Since Amazon has been growing its SaaS business for some time now one had to
expect they were eventually going to want to make operating shopping cart
checkout by yourself as tricky as possible. They might start lobbying
municipalities to pile on the complications now that they're on the "right"
side of this dispute.

------
Hawkee
I'm surprised this article made no mention of the affiliate nexus laws that
have been passed over the past few years. The law was first passed in New York
requiring Amazon to collect sales tax from NY customers. NY claimed Amazon's
NY "associates", affiliates earning commissions for sending customers to
Amazon, represented a physical nexus. Amazon agreed to collect the tax in this
case, but it opted not to collect tax in other states who enacted a similar
law. Instead Amazon effectively "fired" all of the affiliates living in those
states. In one case Fat Wallet, a major player in the online affiliate
industry, moved their company out of Illinois because they lost many of their
affiliate partners.

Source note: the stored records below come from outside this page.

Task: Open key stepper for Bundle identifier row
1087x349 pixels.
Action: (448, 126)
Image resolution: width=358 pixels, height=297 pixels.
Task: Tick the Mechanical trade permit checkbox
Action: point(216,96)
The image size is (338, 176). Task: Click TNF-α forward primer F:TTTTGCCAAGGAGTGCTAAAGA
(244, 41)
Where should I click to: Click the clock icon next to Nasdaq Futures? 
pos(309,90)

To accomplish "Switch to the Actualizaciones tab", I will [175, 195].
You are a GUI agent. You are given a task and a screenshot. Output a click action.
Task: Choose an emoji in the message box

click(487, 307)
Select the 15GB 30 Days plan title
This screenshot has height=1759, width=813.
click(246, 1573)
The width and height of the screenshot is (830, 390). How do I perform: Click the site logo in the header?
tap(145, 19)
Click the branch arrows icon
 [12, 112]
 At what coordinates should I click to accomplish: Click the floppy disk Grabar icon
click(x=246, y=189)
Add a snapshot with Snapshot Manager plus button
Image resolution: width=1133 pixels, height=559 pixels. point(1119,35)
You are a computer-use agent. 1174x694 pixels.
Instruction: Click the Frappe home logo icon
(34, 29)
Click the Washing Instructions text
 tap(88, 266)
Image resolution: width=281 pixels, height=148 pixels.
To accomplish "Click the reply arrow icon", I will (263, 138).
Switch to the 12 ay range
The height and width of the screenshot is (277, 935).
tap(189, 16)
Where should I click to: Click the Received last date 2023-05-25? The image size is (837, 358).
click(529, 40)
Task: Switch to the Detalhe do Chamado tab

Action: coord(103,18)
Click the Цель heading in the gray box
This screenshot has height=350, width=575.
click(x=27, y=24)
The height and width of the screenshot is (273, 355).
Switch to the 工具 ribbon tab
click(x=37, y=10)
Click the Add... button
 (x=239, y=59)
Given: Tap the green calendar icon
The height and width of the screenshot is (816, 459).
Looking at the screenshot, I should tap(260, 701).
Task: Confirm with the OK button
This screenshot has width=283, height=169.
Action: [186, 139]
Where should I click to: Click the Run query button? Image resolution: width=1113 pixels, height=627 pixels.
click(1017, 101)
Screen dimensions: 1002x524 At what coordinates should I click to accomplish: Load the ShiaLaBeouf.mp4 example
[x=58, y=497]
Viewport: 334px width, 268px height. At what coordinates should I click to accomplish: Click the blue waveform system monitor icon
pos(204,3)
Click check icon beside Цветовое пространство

Illinois didn't gain anything and lost a source of income
tax. This has been a major issue in the affiliate industry as it cuts off huge
sources of revenue for affected affiliates. Amazon is pushing for the federal
government to step in partly because they don't want to lose their online
marketers. Secondly, they don't want to maintain a database of tens of
thousands of tax jurisdictions across the country.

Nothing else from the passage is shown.